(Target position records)

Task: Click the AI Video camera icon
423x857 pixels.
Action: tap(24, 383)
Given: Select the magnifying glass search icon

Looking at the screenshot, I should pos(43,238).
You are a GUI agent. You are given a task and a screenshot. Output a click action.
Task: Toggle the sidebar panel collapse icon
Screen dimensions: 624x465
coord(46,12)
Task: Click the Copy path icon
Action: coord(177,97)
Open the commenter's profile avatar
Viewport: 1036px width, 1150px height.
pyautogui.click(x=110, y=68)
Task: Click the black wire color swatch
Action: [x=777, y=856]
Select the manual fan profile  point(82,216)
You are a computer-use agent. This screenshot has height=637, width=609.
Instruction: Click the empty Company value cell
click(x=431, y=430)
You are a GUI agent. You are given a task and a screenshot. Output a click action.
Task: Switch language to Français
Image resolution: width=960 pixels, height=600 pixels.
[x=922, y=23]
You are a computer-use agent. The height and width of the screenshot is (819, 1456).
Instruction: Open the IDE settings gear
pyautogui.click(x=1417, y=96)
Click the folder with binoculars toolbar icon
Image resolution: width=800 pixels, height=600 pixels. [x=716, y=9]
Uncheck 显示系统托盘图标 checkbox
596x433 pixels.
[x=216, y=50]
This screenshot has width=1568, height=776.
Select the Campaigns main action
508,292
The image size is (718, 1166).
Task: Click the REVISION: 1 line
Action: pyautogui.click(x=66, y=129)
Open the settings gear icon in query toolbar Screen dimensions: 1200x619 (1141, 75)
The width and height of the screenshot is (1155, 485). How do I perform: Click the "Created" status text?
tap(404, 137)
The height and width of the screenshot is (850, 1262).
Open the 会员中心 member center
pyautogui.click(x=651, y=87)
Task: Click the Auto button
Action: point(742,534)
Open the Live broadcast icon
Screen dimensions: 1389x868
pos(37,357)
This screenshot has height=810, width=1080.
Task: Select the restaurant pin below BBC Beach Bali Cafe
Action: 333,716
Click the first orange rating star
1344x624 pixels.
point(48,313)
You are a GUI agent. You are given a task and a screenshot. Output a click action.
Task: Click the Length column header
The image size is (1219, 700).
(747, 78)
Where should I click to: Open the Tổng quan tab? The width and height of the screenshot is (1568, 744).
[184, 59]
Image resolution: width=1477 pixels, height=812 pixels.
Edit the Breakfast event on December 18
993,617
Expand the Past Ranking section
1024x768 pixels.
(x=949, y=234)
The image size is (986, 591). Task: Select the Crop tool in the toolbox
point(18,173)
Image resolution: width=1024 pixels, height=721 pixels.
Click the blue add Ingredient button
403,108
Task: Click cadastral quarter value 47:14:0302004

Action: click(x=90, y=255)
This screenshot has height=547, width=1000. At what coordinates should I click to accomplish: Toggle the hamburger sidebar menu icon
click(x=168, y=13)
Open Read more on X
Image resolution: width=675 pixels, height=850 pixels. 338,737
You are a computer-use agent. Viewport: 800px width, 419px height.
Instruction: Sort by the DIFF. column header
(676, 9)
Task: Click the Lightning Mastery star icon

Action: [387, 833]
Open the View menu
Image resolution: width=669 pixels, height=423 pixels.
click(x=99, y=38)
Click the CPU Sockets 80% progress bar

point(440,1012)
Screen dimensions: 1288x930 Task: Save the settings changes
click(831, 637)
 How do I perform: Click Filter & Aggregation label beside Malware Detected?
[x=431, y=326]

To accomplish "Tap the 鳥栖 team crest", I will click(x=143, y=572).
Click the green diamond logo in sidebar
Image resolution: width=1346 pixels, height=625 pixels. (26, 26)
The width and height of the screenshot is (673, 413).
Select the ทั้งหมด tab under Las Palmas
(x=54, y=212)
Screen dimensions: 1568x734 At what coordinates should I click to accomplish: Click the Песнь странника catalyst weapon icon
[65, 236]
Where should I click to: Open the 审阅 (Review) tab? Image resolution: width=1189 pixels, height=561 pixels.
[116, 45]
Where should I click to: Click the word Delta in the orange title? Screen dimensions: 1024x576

AIM »
Update all of the rows so that each "Screen dimensions" becomes "Screen size", and leave everything else unchanged.

FINAL RESULT »
Task: Click the AI Video camera icon
423x857 pixels.
Action: tap(24, 383)
Given: Select the magnifying glass search icon

Looking at the screenshot, I should pos(43,238).
You are a GUI agent. You are given a task and a screenshot. Output a click action.
Task: Toggle the sidebar panel collapse icon
Screen size: 624x465
coord(46,12)
Task: Click the Copy path icon
Action: coord(177,97)
Open the commenter's profile avatar
Viewport: 1036px width, 1150px height.
pyautogui.click(x=110, y=68)
Task: Click the black wire color swatch
Action: [x=777, y=856]
Select the manual fan profile  point(82,216)
You are a computer-use agent. This screenshot has height=637, width=609.
Instruction: Click the empty Company value cell
click(x=431, y=430)
You are a GUI agent. You are given a task and a screenshot. Output a click action.
Task: Switch language to Français
Image resolution: width=960 pixels, height=600 pixels.
[x=922, y=23]
You are a computer-use agent. The height and width of the screenshot is (819, 1456).
Instruction: Open the IDE settings gear
pyautogui.click(x=1417, y=96)
Click the folder with binoculars toolbar icon
Image resolution: width=800 pixels, height=600 pixels. [x=716, y=9]
Uncheck 显示系统托盘图标 checkbox
596x433 pixels.
[x=216, y=50]
This screenshot has width=1568, height=776.
Select the Campaigns main action
508,292
The image size is (718, 1166).
Task: Click the REVISION: 1 line
Action: pyautogui.click(x=66, y=129)
Open the settings gear icon in query toolbar Screen size: 1200x619 (1141, 75)
The width and height of the screenshot is (1155, 485). How do I perform: Click the "Created" status text?
tap(404, 137)
The height and width of the screenshot is (850, 1262).
Open the 会员中心 member center
pyautogui.click(x=651, y=87)
Task: Click the Auto button
Action: point(742,534)
Open the Live broadcast icon
Screen size: 1389x868
pos(37,357)
This screenshot has height=810, width=1080.
Task: Select the restaurant pin below BBC Beach Bali Cafe
Action: 333,716
Click the first orange rating star
1344x624 pixels.
point(48,313)
You are a GUI agent. You are given a task and a screenshot. Output a click action.
Task: Click the Length column header
The image size is (1219, 700).
(747, 78)
Where should I click to: Open the Tổng quan tab? The width and height of the screenshot is (1568, 744).
[184, 59]
Image resolution: width=1477 pixels, height=812 pixels.
Edit the Breakfast event on December 18
993,617
Expand the Past Ranking section
1024x768 pixels.
(x=949, y=234)
The image size is (986, 591). Task: Select the Crop tool in the toolbox
point(18,173)
Image resolution: width=1024 pixels, height=721 pixels.
Click the blue add Ingredient button
403,108
Task: Click cadastral quarter value 47:14:0302004

Action: click(x=90, y=255)
This screenshot has height=547, width=1000. At what coordinates should I click to accomplish: Toggle the hamburger sidebar menu icon
click(x=168, y=13)
Open Read more on X
Image resolution: width=675 pixels, height=850 pixels. 338,737
You are a computer-use agent. Viewport: 800px width, 419px height.
Instruction: Sort by the DIFF. column header
(676, 9)
Task: Click the Lightning Mastery star icon

Action: [387, 833]
Open the View menu
Image resolution: width=669 pixels, height=423 pixels.
click(x=99, y=38)
Click the CPU Sockets 80% progress bar

point(440,1012)
Screen size: 1288x930 Task: Save the settings changes
click(831, 637)
 How do I perform: Click Filter & Aggregation label beside Malware Detected?
[x=431, y=326]

To accomplish "Tap the 鳥栖 team crest", I will click(x=143, y=572).
Click the green diamond logo in sidebar
Image resolution: width=1346 pixels, height=625 pixels. (26, 26)
The width and height of the screenshot is (673, 413).
Select the ทั้งหมด tab under Las Palmas
(x=54, y=212)
Screen size: 1568x734 At what coordinates should I click to accomplish: Click the Песнь странника catalyst weapon icon
[65, 236]
Where should I click to: Open the 审阅 (Review) tab? Image resolution: width=1189 pixels, height=561 pixels.
[116, 45]
Where should I click to: Click the word Delta in the orange title? Screen size: 1024x576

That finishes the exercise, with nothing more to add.